Past Abstract Details

 
 

2006 talk

INVITED FACULTY TALK - The “Teflon Basin” Myth Debunked: Most Snowmelt Runoff Is “Old” Water And Not “New” Water

Williams, Mark W 1

1 INSTAAR and Geography

New research shows high-altitude aquifers honeycomb parts of the Colorado Rockies, trapping snowmelt and debunking the myth that high mountain valleys act as “Teflon basins” to rush water downstream. In much of western North America, snow and snow melt provides the primary means for storage of winter precipitation, effectively transferring water from the relatively wet winter season to the typically dry summers.
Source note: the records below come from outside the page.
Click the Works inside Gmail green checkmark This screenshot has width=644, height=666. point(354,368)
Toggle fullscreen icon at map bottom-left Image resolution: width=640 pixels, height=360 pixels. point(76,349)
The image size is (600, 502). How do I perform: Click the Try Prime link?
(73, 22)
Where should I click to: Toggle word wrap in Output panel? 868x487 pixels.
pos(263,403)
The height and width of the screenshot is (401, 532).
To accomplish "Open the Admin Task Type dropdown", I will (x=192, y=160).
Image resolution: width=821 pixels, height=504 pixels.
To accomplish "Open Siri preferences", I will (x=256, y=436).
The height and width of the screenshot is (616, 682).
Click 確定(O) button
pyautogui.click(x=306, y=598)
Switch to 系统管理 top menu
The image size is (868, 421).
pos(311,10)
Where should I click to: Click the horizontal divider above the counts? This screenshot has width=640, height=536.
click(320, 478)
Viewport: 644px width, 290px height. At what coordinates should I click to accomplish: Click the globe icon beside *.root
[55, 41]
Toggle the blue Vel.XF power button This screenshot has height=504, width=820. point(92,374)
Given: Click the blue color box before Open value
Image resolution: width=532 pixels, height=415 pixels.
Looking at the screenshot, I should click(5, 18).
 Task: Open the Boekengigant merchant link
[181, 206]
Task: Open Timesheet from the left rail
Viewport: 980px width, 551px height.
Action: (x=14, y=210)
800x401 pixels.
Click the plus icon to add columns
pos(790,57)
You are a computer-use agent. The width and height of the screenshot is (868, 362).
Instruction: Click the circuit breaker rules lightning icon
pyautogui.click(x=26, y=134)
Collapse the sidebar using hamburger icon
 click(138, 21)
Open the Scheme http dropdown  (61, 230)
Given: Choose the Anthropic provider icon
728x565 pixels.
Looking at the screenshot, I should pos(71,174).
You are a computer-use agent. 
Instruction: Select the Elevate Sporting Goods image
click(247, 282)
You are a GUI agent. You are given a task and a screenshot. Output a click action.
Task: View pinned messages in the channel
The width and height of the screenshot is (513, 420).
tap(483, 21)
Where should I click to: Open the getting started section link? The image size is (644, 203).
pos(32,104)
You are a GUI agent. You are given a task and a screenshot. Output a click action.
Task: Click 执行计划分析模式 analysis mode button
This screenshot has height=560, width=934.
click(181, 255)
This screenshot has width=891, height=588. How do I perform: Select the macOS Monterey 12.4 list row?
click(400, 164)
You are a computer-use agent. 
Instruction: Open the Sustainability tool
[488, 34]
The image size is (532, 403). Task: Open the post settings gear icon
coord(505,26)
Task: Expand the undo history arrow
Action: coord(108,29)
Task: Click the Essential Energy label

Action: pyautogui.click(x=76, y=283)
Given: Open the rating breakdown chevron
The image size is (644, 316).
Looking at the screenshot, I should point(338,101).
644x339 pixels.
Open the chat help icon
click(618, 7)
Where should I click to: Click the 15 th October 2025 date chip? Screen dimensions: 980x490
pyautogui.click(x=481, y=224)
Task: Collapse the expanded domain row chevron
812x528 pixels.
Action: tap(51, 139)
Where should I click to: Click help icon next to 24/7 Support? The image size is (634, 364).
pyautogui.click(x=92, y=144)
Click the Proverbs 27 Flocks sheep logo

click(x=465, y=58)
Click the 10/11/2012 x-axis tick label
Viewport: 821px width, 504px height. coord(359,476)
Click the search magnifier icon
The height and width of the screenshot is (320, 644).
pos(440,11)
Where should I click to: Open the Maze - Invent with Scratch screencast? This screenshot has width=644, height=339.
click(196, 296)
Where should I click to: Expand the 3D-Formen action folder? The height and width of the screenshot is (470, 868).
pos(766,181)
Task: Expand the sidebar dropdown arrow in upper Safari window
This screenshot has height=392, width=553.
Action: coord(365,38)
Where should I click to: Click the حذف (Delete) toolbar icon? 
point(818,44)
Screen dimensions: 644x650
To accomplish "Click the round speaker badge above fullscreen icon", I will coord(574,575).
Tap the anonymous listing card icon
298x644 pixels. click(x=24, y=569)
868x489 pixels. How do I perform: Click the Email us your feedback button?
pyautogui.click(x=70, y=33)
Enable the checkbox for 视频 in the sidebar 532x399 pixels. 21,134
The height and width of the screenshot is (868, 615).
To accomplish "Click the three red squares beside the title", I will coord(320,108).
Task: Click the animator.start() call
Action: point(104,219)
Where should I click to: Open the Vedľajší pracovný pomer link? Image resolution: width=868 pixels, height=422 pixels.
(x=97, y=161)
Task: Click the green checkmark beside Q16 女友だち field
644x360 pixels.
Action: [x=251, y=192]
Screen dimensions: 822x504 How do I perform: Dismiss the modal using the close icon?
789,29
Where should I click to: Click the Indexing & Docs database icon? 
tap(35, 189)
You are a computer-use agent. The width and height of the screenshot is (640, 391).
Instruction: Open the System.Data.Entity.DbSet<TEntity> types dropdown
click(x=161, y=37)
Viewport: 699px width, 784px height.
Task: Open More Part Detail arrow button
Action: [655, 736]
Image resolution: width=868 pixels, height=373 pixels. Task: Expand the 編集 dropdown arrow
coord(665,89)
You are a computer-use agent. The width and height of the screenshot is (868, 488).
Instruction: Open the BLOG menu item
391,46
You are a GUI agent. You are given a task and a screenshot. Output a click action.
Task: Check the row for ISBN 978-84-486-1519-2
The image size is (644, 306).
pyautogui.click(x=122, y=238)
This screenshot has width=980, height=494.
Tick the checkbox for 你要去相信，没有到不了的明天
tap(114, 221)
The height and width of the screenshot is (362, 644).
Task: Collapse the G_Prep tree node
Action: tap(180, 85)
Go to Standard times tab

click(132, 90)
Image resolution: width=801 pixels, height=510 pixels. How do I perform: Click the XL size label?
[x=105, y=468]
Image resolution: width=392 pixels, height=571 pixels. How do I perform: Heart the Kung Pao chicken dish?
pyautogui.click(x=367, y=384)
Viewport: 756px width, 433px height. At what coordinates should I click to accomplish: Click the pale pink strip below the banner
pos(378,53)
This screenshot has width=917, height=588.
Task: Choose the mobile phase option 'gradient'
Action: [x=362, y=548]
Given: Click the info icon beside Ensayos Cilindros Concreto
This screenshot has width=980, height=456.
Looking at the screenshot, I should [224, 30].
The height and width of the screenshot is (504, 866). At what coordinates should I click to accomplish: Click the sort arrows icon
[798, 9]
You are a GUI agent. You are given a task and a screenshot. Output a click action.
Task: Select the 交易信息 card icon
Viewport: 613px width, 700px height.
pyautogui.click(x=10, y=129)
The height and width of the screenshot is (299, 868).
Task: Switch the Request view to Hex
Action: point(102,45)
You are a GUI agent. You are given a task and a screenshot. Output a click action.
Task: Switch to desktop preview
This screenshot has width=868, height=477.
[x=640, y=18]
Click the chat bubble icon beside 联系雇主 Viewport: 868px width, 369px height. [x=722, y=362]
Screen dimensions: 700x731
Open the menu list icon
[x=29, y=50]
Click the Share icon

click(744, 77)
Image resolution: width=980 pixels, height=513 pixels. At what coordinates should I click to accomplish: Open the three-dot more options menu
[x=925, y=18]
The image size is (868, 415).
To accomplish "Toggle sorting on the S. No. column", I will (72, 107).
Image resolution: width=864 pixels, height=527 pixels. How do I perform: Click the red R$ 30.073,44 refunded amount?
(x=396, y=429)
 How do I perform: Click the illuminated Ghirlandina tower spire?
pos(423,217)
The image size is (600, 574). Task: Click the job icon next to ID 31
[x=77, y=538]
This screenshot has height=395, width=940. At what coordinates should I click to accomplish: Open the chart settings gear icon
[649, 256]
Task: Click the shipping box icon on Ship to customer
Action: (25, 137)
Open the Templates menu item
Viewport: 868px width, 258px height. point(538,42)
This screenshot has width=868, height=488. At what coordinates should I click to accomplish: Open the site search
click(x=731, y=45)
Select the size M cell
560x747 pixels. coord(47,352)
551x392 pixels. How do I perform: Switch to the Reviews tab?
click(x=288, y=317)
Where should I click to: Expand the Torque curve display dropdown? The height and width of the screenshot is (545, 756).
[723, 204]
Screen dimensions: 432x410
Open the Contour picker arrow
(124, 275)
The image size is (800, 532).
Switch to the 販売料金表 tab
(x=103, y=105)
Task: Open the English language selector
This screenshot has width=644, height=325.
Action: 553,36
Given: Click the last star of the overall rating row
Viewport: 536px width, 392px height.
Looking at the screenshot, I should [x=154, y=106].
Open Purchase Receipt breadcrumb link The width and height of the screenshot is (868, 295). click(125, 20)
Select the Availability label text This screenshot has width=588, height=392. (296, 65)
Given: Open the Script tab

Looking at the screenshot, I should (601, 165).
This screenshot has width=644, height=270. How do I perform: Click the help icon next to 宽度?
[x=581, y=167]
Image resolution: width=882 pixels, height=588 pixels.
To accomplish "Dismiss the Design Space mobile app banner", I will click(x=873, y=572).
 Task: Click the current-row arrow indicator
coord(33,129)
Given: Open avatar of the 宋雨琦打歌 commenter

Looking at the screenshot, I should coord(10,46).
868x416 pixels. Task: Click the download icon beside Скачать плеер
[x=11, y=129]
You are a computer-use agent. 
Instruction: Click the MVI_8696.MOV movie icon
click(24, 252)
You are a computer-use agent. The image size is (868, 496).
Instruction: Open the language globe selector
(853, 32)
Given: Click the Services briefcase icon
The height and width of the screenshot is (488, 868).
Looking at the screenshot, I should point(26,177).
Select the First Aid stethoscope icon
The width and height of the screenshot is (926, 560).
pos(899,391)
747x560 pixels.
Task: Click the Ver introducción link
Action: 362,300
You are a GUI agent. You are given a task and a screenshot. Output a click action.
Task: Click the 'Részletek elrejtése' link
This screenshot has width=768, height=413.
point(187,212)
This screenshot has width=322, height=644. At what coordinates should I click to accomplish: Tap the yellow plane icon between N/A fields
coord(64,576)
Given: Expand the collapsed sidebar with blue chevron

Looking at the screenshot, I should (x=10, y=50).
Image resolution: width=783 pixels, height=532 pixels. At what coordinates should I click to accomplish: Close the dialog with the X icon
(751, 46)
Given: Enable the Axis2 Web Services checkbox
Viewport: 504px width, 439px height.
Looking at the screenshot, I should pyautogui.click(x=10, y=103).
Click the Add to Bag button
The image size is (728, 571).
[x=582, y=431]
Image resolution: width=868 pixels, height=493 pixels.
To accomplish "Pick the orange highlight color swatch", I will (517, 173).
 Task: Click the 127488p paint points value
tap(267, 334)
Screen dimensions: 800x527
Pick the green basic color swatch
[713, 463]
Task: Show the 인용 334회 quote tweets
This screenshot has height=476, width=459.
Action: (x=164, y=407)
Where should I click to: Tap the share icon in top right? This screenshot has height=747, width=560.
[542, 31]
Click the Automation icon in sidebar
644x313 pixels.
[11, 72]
A common assumption is that high-elevation catchments in the western United States behave like "Teflon basins" and that water released from seasonal storage in snow packs flows directly into streams with little or no interaction with geologic or biologic materials.

We determined source waters and flowpaths in the Green Lakes valley of the Front Range using isotopic, geochemical, and hydrometric data in 2- and 3- component hydrograph separations along with end-member mixing analysis (EMMA). EMMA results showed that much of the water released from the seasonal snowpack infiltrated into subsurface reservoirs and that old groundwater contributed almost 50% of flow on the rising limb of the hydrograph and 80% on the recession limb. Thus most of the water sampled from North Boulder Creek during the runoff months was “old groundwater” that had been stored in subterranean mountain catchments.

The common perception that water stored in mountain snow packs runs immediately into streams and rivers is probably wrong, and the Teflon basin myth is incorrect.